As in earlier volumes, the letters in this one reveal a self-absorbed but often generous man at his best and worst: capable of genuine eloquence in notes to families of deceased artists and affection for close friends such as Ford Madox Brown and Thomas Hake; and of ill-temper in negotiations with much-tried patrons and overbearing demands on his long-suffering employees and friends.

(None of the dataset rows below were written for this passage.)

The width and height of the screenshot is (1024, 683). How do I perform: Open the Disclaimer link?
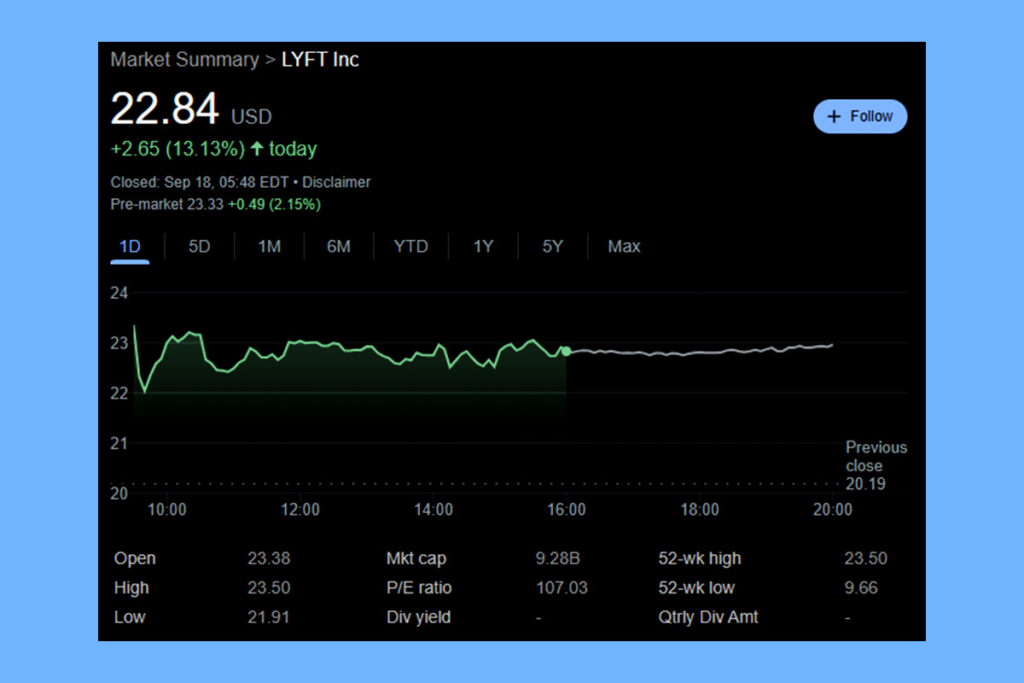336,183
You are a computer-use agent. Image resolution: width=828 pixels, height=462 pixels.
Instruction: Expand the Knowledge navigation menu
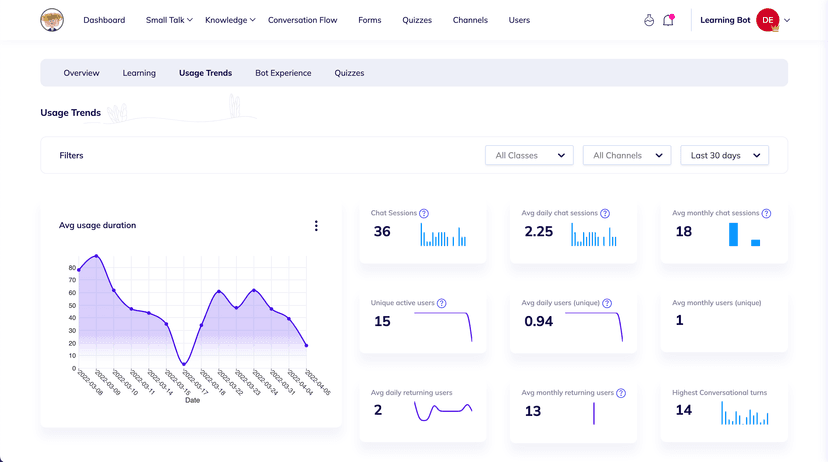[230, 20]
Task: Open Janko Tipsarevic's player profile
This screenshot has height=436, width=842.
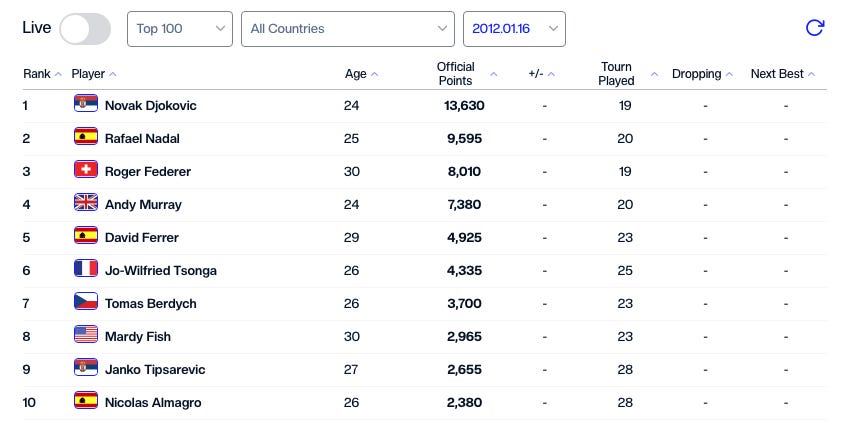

Readers aware of the pain Rossetti's affair with Jane Morris caused her husband will also find evasive several of his letters from Kelmscott Manor in the summer and early fall of 1871, in which he blandly alluded to family readings of Shakespeare and made polite references to Morris' journey to Iceland, but pointedly ignored the reasons for his stoic friend's absence. Rossetti expressed urbane boredom with the nearby village ("only 117 inhabitants in Kelmscott, a hoary sleepy old lump of beehives as ever you saw" [September 4; p. 135]), but graciously acknowledged that "I have been here some days now & it is simply the loveliest place in the world—I mean the house and garden & immediate belongings" (July 16; p. 71), and for a time seriously considered the possibility of permanent settlement there. In an 1872 letter to Aglaia Coronio, Morris glossed such plans and other aspects of the situation as follows: "Rossetti has set himself down at Kelmscott as if he never meant to go away; and not only does that keep me away from that harbour of refuge, (because it is really a farce our meeting when we can help it) but also he has all sorts of ways so unsympathetic with the sweet simple old place, that I feel his presence there as a kind of a slur on it" (November 25, 1872; Letters, ed. Kelvin, 1:12).

Rossetti's 1871 letters also commented at length on his own and others' poetry, set forth blunt criticisms and suggestions for the work of friends and acquaintances such as Hake, John Payne, and...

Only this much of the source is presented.